By Harman Bhamra at Express Pharmacy
As many as 90% of women experience symptoms during their period, with some reporting mild discomfort and others experience severe and debilitating pain. As period pain is common and an expected part of the monthly cycle, it can be difficult to know when our symptoms are something to worry about.
Below, Harman Bhamra from Express Pharmacy outlines the most common period symptoms and explain when they could suggest an underlying health condition.
Cramps are a frequent symptom of period pain, with stomach cramps being the most common, as during your period your uterus contracts to help get rid of its lining. While a common and expected symptom of a period, stomach cramps can be at best uncomfortable but at worst debilitating. For milder cramps, try taking anti-inflammatory painkillers, such as ibuprofen. Ibuprofen helps reduce the production of prostaglandins and can ever help reduce heavier bleeding.
Another way to curb period cramps is to apply heat onto the source. “Whether it’s a hot water bottle on your stomach, or soaking in a warm bath, heat has been scientifically proven to act as a natural method of pain relief,” Bhamra explains. “Heat works in a similar way to ibuprofen as it reduces inflammation and helps the muscles relax.”

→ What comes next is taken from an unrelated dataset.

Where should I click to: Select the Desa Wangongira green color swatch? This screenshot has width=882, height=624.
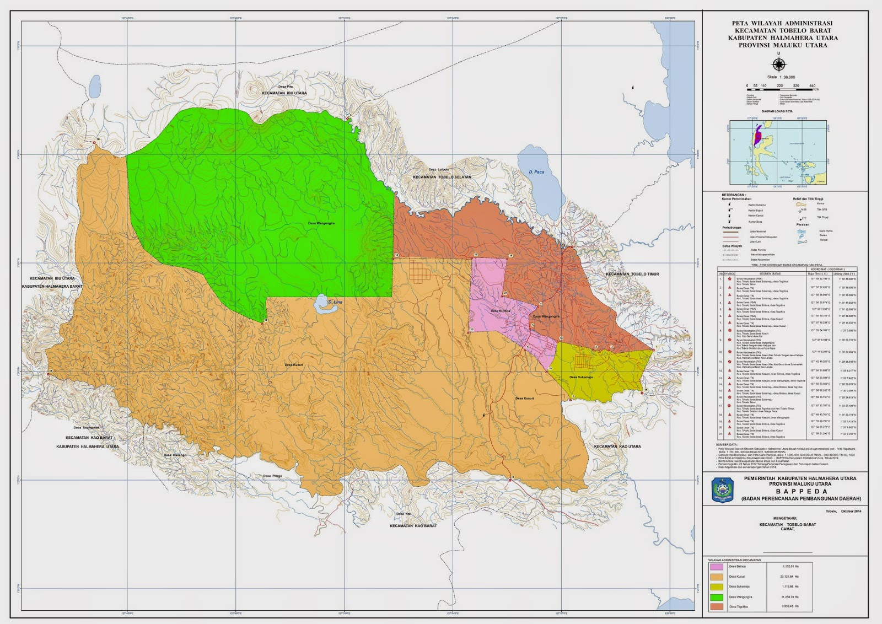pyautogui.click(x=717, y=598)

While cramps are common, they should not stop you from living your normal life. If your cramps require days off work, spent in bed or even leave you unable to move or concentrate on anything else, then this could be a sign of something more sinister. Endometriosis is the second most common gynecological condition in the UK and is estimated to affect 1 in 10 women, yet it takes on average 7.5 years to get a diagnosis. “The reason for this long time is because the symptoms are very similar to typical period symptoms, especially tummy and lower back cramps, however endometriosis sufferers experience this much more intensely,” Bhamra explains.
Headaches in women, especially migraines are exceptionally common during PMS. “Headaches and migraines are caused by hormone changes within the body as natural estrogen levels drop as the menstruation starts and are commonly known as ‘menstrual migraines,’” Bhamra notes. “The symptoms of menstrual migraines include headache pain and include light sensitivity and dizziness.”
Similarly with cramps, taking anti-inflammatory painkillers like ibuprofen helps reduce the inflamed area and can alleviate migraine symptoms. If your headache reduces your quality of life then you must visit a GP who will be able to prescribe you anti-migraine medications, such as Triptan medicines which reverses the changes in the brain which causes migraines.
Fatigue on your period is common as your progesterone levels drop as you begin to bleed. Although common, this can have a knock-on effect on various aspects of your life, especially with your mood. To help sleep at night and reduce fatigue during the day, try and avoid your caffeine consumption, as having caffeine in your system prevents deep sleep.
If you find you are extremely tired particularly during your period but perhaps during your entire menstrual cycle, then it could be a sign of an underlying medical condition. Anemia is an iron deficiency and common with menstruation as heavy periods cause a significant amount of blood loss. “Identify how you feel after sleeping, as many tend to still experience severe exhaustion even after having a full night’s rest,” Bhamra advises. “If you notice you are feeling tired all the time, regardless of what you have done, then try and increase the amount of iron in your diet. Vitamin C, seafood and beans can help boost the amount of iron in your system.”
Breasts tend to feel sore and uncomfortable during your period, caused by the significant drop of hormones in your system, in fact breast pain is usually linked to periods. Bhamra advises “to help ease symptoms around this time, take paracetamol or ibuprofen to help ease the breast ache and make sure you wear a properly fitted bra, as ill-fitting bras can worsen pain and encourage neck and shoulder pain with poor posture.”
While tenderness is a common problem, if you notice the skin on your breast has dimpled, or there is a hard lump which does not move around, then you must visit your GP urgently, as this could be a sign of something more serious.
As during the menstruation phase your estrogen and progesterone levels drop significantly, triggering your sebaceous glands to produce more sebum, or oil, which can cause more breakouts. “The level of oiliness which your skin experiences can differ as it depends on your skin type,” Bhamra explains. “Those with naturally dry skin may not notice their skin feeling oilier, whereas those with oily skin may feel overwhelmed with how oily their skin becomes.”
Oilier skin during menstruation shouldn’t be much of an issue, as it is causes by the hormonal drop. There are natural lifestyle changes which can help reduce the amount of oil your skin produces, for example limiting your sugar intake has been proven to help reduce acne. You should see a doctor if you experience oily and acne prone skin with other symptoms, such as irregular periods or excessive facial hair as this may be a sign of Polycystic ovary syndrome (PCOS.)
PCOS is a hormonal disorder which causes enlarged ovaries and small cysts to form on the ovaries. While a common disorder, affecting 1 in 10 women in the UK, PCOS can affect fertility if left untreated. If you suspect you may have PCOS, visit a GP who will treat the hormonal imbalance and prescribe you medications which will best suit your symptoms.